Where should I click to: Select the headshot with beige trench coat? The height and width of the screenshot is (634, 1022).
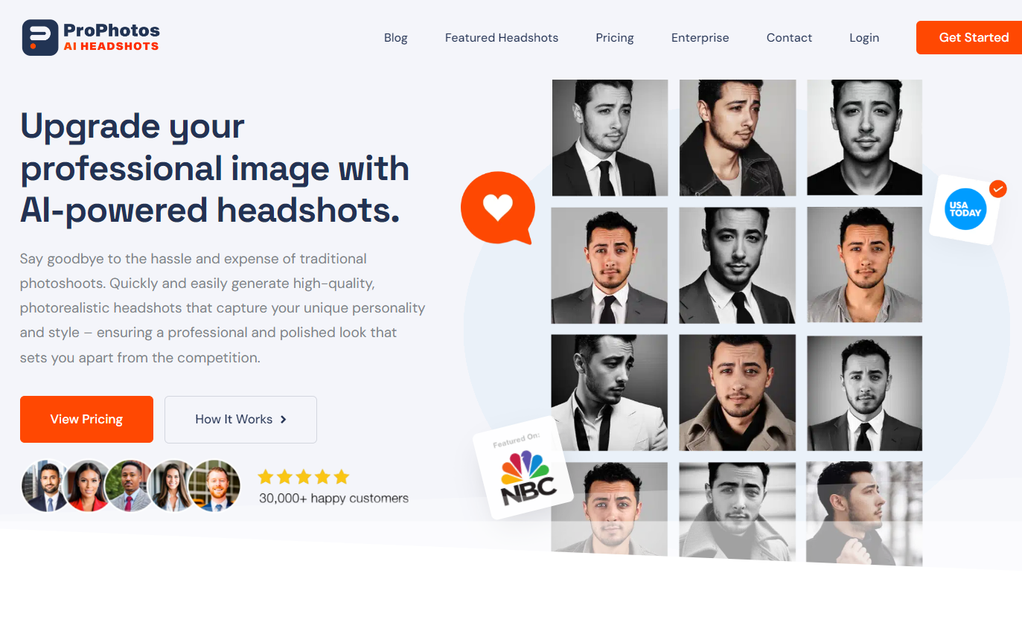[x=738, y=393]
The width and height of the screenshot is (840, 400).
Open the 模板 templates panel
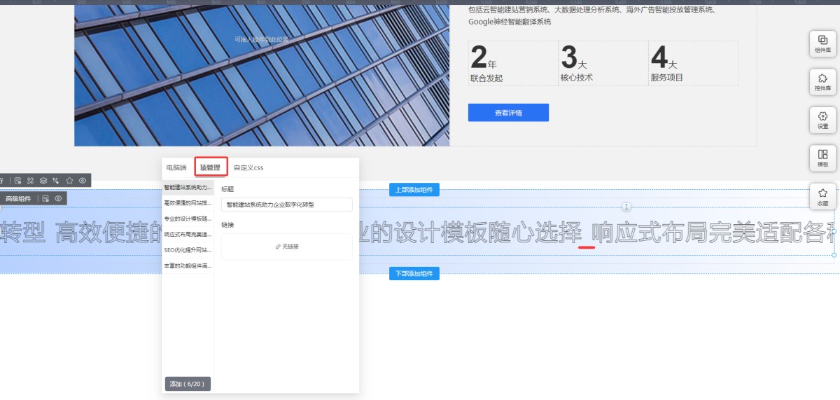click(823, 158)
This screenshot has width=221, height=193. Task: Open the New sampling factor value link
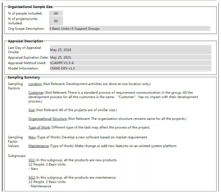(x=32, y=137)
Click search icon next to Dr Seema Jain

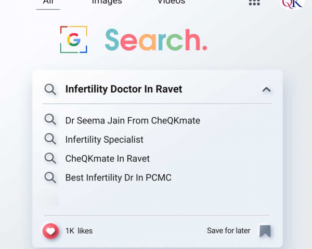tap(50, 120)
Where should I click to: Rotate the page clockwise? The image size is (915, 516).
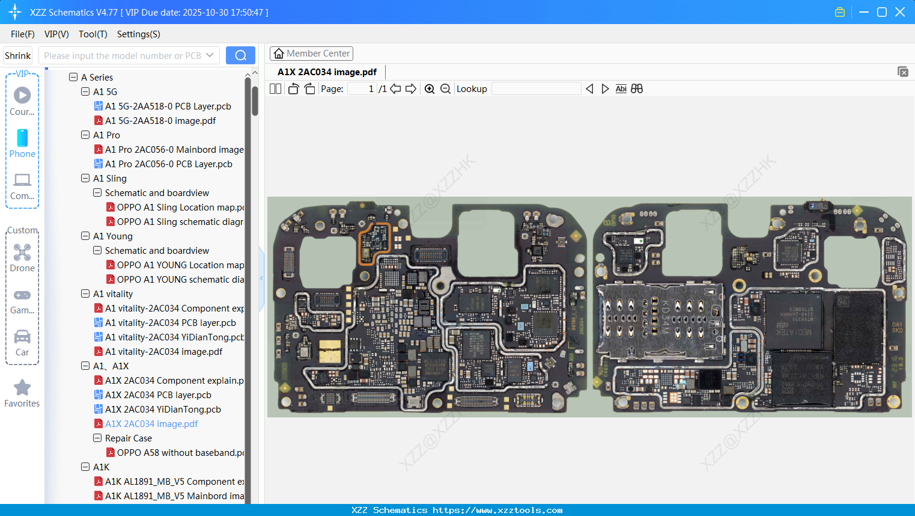pyautogui.click(x=309, y=89)
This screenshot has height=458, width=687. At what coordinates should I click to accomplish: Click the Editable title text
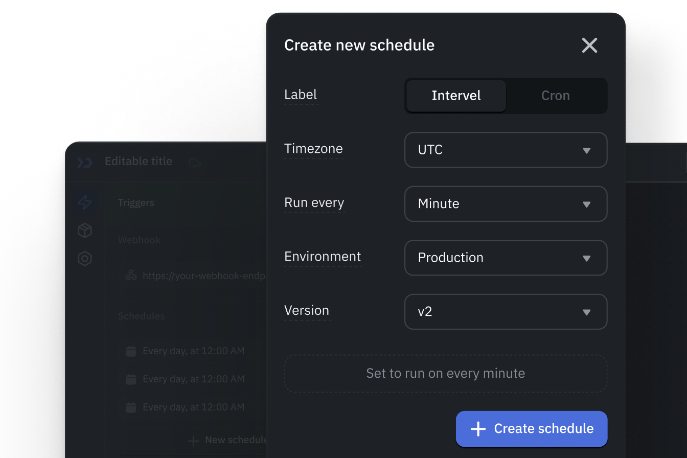click(x=139, y=162)
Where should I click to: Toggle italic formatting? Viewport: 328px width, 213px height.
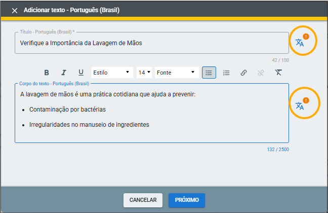pos(64,73)
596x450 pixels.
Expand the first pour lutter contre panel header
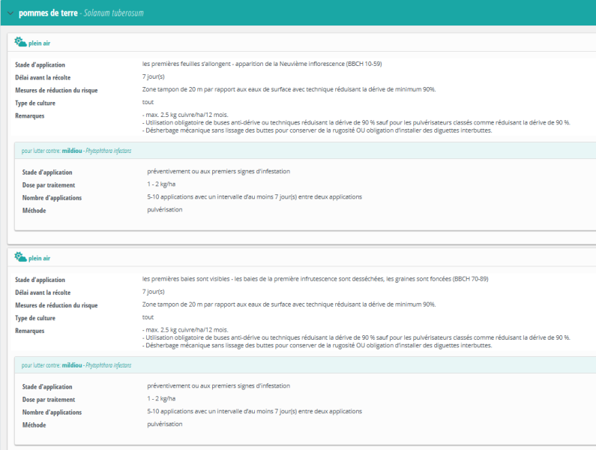click(x=300, y=151)
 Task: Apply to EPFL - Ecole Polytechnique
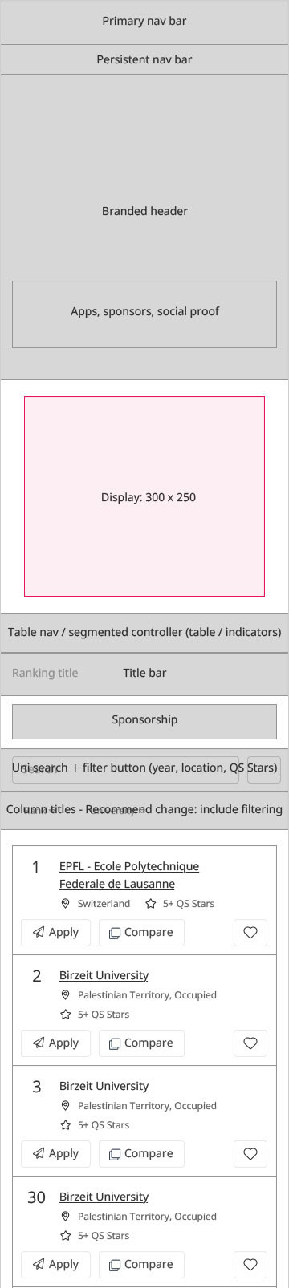[x=55, y=933]
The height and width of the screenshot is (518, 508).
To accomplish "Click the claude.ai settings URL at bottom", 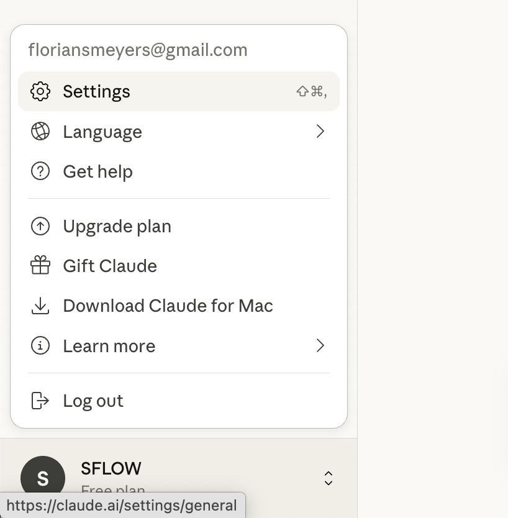I will pos(122,505).
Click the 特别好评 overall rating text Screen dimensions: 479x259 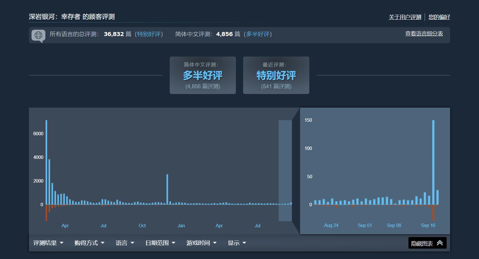(x=149, y=34)
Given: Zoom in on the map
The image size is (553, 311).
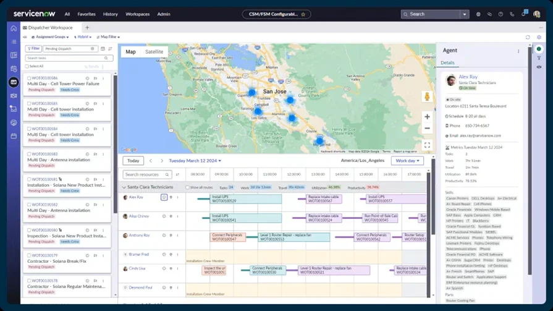Looking at the screenshot, I should coord(427,116).
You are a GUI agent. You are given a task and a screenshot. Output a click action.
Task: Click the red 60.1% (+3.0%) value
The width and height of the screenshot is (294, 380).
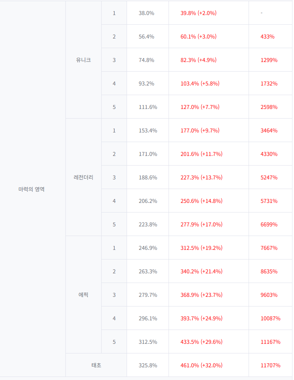[x=198, y=37]
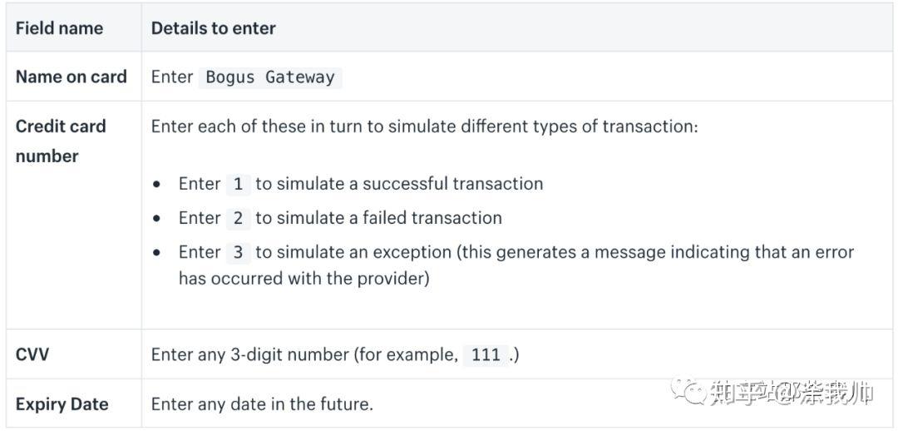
■ ■ ■
Each line from the one holding "The width and height of the screenshot is (294, 380)." to the end of the records above must be copied exactly; the pictures must not be copied.

The completed task -
The width and height of the screenshot is (294, 380).
[x=198, y=37]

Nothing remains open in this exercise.